A reductionist approach to the analysis of learning in brain–computer interfaces

• Published in: Biological cybernetics Vol. 108; no. 2; pp. 183 - 201
• Main Author: Danziger, Zachary
• Format: Journal Article
• Language: English
• Published: Berlin/Heidelberg Springer Berlin Heidelberg 01.04.2014; Springer; Springer Nature B.V
• Subjects: Adaptive algorithms; Adult; Algorithmics. Computability. Computer arithmetics; Algorithms; Applied sciences; Artificial Intelligence; Bioinformatics; Biological; Biological and medical sciences; Biomechanical Phenomena; Biomedical and Life Sciences; Biomedicine; Brain-Computer Interfaces; Complex Systems; Computer Appl. in Life Sciences; Computer science; control theory; systems; Computer systems and distributed systems. User interface; Cybernetics; Dynamical systems; Dynamics; Electrodiagnosis. Electric activity recording; Exact sciences and technology; Female; Human; Human-computer interaction; Human-computer interface; Humans; Investigative techniques, diagnostic techniques (general aspects); Learning; Male; Medical sciences; Nervous system; Neurobiology; Neurosciences; Original Paper; Sex Characteristics; Software; Task Performance and Analysis; Theoretical computing; User-Computer Interface; Young Adult; Cyberglove; Motor learning; Brain–computer interface; Machine learning; Closed loop; Brain; Glove; Adaptive algorithm; Sex; Online algorithm; Brain-computer interface; User interface; Learning algorithm; Artificial intelligence
• ISSN: 0340-1200; 1432-0770; 1432-0770
• DOI: 10.1007/s00422-014-0589-3

The complexity and scale of brain–computer interface (BCI) studies limit our ability to investigate how humans learn to use BCI systems. It also limits our capacity to develop adaptive algorithms needed to assist users with their control. Adaptive algorithm development is forced offline and typically uses static data sets. But this is a poor substitute for the online, dynamic environment where algorithms are ultimately deployed and interact with an adapting user. This work evaluates a paradigm that simulates the control problem faced by human subjects when controlling a BCI, but which avoids the many complications associated with full-scale BCI studies.
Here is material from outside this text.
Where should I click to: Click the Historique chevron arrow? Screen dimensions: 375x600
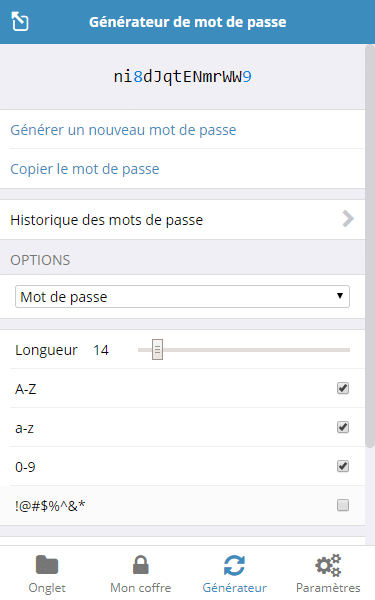click(348, 219)
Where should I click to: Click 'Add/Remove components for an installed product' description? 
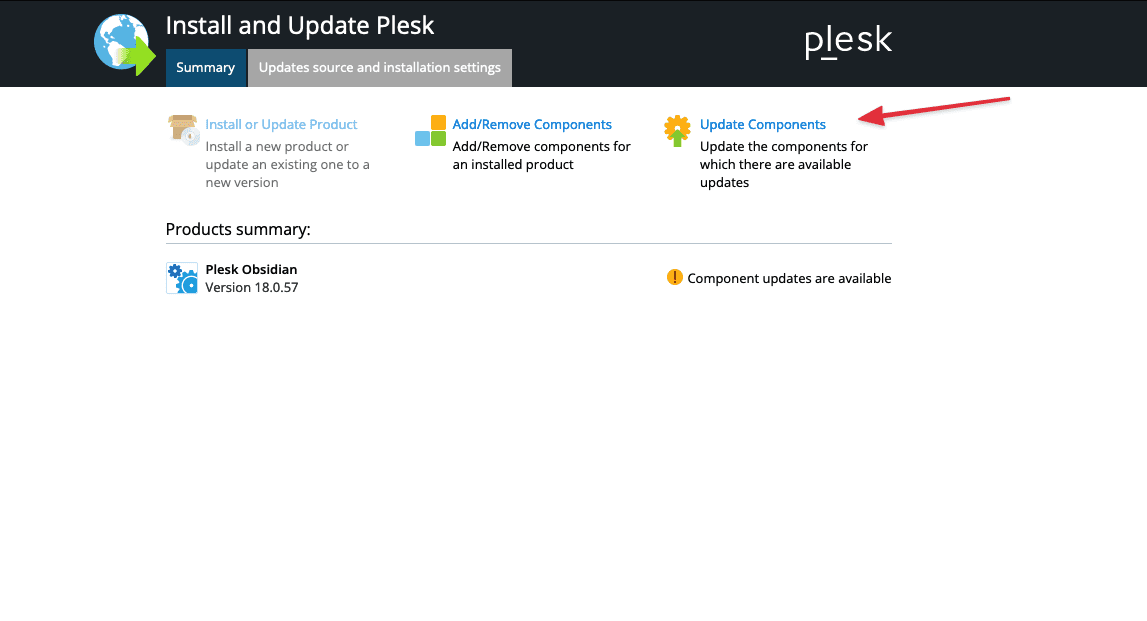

Biological learners can be studied in a reductionist way as they solve BCI-like control problems, and machine learning algorithms can be developed and tested in closed loop with the subjects before being translated to full BCIs. The method is to map 19 joint angles of the hand (representing neural signals) to the position of a 2D cursor which must be piloted to displayed targets (a typical BCI task). An investigation is presented on how closely the joint angle method emulates BCI systems; a novel learning algorithm is evaluated, and a performance difference between genders is discussed.